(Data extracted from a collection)

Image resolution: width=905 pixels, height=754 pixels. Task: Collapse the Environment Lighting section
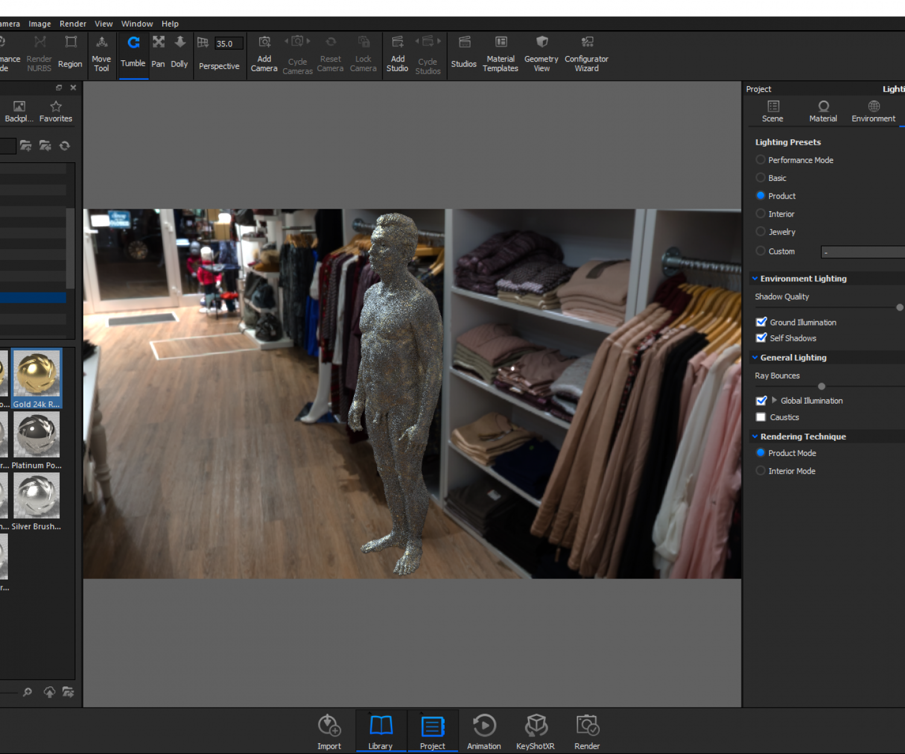click(x=755, y=279)
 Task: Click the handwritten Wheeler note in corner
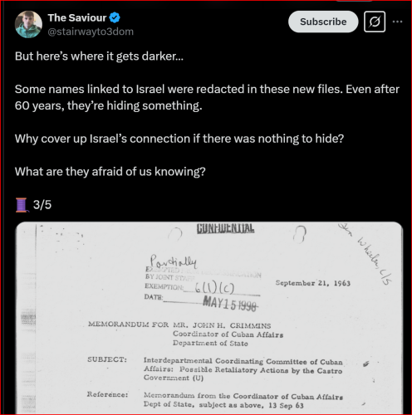367,253
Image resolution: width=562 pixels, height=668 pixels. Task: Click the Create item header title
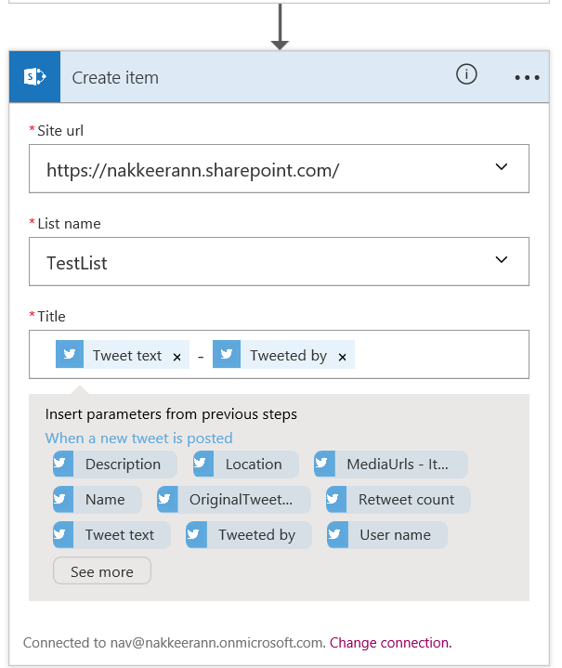click(115, 78)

_EXERCISE OBJECTIVE_
In the entries above, find the line containing "Image resolution: width=562", then please retype it and every line after it through the last, exactly as written, omitting pictures.

_ANSWER TO THIS PROBLEM_
Image resolution: width=562 pixels, height=668 pixels. Task: Click the Create item header title
click(115, 78)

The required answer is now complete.